We thought that the Ilala was a real experience but nothing could prepare us for what we were about to go through on the Lumani.
At a quarter of the size of the Ilala the Lumani had two levels: the lower level for mainly cargo and some unlucky humans and the top level for mainly unlucky humans and some cargo. The fact that it is smaller than the Ilala has not yet dawned upon the Malawians who try to fit the same amount of cargo on Lumani than they would have on a boat 4 times the size. When Clayton and Matt scrambled down the side of the boat to see how far they were with loading, eyes that were almost unable to move looked back at them in between boxes and bags.
Let me just take a minute to explain the cargo on the Lumani… The big-ass bags and boxes that came on the Ilala filled with potatoes, cassava etc did not go back empty. No… they went back filled with small dried out fish. The exact same fish they dried in Cape Maclear – the ones that smelled so bad I wanted to gag just walking past it. Now we were surrounded by it. Millions of small fish forced into bags filled to the brim smelling like only dried out fish can.
Getting on the Lumani can be summarised with these 3 points:
- Our little local boat that we took to get to the Lumani almost tipped over
- Clayton nearly lost a hand
- Matt pissed of the locals by stepping on their precious fish
Once we were settled in I prayed for a speedy trip while an old lady stood up and prayed for a safe passage. All heads were bowed in prayer and with a resounding AMEN! (which I hoped would also apply to my more selfish prayer) we set off for Chizumulu. I expected that some of the people would get off which would make it slightly more comfortable – we were already filled to the brim. Boy was I wrong.., for every one person that left 5 took their place and along with them came at least 10 bags or boxes of fish. At one stage we went to look if they were taking boxes and bags out at the other side because there was just no way that they could fit more into that boat. They weren’t and surprisingly they did.

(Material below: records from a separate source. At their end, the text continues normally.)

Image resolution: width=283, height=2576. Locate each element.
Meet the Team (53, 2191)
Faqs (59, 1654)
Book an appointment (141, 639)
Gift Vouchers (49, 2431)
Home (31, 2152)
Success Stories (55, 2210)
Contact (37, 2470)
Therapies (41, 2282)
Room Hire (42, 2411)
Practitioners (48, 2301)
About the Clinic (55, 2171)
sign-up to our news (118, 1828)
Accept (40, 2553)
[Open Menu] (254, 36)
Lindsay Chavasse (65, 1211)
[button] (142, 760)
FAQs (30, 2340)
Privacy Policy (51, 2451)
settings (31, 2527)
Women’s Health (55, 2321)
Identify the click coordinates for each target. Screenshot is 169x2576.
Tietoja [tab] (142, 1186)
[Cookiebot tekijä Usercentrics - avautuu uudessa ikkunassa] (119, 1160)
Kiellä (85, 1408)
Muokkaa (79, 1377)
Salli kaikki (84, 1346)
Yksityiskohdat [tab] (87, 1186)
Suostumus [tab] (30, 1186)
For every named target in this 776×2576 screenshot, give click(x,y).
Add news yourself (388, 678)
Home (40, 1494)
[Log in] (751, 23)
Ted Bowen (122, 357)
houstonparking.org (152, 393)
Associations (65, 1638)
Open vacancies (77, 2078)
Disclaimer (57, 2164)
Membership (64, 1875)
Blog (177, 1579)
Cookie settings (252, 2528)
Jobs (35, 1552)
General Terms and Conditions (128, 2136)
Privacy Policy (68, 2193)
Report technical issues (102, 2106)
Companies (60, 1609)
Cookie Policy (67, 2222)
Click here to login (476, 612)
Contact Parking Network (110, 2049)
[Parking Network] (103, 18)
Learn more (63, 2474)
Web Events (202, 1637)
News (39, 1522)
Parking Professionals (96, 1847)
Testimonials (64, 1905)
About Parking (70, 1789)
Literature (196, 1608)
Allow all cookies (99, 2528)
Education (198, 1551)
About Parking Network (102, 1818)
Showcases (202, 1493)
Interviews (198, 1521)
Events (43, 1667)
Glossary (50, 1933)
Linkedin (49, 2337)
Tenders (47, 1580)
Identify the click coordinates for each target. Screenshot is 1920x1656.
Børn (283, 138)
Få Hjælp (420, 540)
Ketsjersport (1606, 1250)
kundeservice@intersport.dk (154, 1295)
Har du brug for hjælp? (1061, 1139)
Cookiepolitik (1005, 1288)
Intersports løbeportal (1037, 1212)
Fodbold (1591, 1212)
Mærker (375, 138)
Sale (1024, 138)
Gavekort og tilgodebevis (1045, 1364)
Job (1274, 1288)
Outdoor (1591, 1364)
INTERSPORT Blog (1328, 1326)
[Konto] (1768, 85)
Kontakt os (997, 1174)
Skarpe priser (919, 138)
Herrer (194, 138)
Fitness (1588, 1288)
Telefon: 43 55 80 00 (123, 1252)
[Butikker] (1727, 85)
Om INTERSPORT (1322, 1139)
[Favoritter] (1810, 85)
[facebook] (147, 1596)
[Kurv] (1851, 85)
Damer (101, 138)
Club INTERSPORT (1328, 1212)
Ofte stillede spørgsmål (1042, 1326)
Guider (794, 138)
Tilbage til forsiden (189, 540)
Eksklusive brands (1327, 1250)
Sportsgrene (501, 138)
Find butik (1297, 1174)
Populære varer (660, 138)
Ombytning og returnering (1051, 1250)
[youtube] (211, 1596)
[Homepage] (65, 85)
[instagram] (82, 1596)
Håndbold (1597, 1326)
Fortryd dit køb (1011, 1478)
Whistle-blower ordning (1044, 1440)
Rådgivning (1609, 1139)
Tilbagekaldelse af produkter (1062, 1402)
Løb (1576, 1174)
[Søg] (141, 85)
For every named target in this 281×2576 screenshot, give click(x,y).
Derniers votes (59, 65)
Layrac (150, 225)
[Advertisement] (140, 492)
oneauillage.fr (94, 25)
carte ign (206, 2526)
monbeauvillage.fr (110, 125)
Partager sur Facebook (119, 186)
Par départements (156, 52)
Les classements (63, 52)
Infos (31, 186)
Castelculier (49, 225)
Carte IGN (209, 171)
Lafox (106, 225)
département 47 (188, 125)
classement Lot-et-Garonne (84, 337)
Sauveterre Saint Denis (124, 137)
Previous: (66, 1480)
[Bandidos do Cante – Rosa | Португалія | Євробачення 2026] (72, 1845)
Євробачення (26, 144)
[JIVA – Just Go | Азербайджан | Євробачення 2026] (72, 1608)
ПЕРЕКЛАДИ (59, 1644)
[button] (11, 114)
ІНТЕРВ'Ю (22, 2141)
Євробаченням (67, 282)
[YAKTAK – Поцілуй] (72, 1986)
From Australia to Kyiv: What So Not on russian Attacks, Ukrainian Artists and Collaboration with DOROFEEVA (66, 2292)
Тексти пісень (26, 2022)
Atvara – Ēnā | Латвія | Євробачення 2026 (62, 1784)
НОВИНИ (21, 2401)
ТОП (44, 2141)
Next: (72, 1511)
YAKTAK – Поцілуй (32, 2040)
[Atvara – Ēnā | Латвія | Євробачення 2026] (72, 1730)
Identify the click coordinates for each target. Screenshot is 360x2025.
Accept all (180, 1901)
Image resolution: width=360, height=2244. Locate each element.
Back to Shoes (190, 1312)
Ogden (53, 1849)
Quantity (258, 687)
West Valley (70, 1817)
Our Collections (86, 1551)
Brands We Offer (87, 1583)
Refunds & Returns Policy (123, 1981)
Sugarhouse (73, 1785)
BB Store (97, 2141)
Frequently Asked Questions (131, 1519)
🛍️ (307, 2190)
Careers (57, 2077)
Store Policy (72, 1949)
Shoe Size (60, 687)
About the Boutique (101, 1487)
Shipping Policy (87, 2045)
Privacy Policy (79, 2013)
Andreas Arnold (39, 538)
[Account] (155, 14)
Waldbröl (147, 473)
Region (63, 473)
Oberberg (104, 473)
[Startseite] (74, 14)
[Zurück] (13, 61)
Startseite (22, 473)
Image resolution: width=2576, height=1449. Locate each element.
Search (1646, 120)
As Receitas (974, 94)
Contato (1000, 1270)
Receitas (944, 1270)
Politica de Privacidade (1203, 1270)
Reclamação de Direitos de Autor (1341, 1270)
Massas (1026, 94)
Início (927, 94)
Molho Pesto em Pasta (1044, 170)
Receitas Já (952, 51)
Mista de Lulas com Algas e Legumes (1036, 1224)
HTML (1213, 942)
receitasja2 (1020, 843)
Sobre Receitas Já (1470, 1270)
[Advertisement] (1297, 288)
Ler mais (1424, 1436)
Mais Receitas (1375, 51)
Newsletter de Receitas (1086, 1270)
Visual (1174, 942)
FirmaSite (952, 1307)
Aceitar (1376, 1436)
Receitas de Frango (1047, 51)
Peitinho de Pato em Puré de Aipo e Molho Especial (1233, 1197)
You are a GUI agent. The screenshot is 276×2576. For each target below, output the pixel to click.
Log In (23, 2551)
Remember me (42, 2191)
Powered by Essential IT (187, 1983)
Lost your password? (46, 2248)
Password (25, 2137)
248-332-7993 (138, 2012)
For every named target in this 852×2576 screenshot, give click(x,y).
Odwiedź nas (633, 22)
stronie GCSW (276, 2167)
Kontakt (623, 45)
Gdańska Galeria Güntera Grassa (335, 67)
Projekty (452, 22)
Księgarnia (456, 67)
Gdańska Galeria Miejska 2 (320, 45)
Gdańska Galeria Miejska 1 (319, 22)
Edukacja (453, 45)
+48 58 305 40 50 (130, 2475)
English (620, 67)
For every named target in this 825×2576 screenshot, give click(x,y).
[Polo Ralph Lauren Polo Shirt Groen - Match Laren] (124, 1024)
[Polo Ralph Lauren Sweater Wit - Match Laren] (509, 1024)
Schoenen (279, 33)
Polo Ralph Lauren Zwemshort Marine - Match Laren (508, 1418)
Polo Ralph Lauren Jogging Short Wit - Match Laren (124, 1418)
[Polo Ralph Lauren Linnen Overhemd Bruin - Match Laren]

During our wait at Chizumulu some ladies from the island came on board, selling samosas, mangwenya, cold drinks, lollipops and popcorn. The lollipops came in handy as an air-refresher for Matt (he was sitting on a bag of fish) who was sticking the lollipop to his nose every couple of minutes.
We eventually left Chizumulu for Nkhata bay but 6 hours later we could still see the island while the mainland was nowhere in sight. It was always there when you looked back, like a nightmare that would not go away, reminding you that this ordeal is far from over. Only after another 2 hours the island could not be seen but its silhouette was at that point permanently etched into my mind.
After 12 hours on the water we safely reached Nkhata bay (at least one of the morning prayers were answered!). Once we were off the boat and looked back at it we understood just why the locals pray before they set off. As we silently watched the chaos on the boat we realized just how lucky we were to survive.
[A couple of days later the Lumani sailed back to Likomo through a cloud of black smoke coming from the engine. They had to turn around twice to take some cargo off (we could hear the shouting and fighting from where we were watching across the bay at Mayoka).]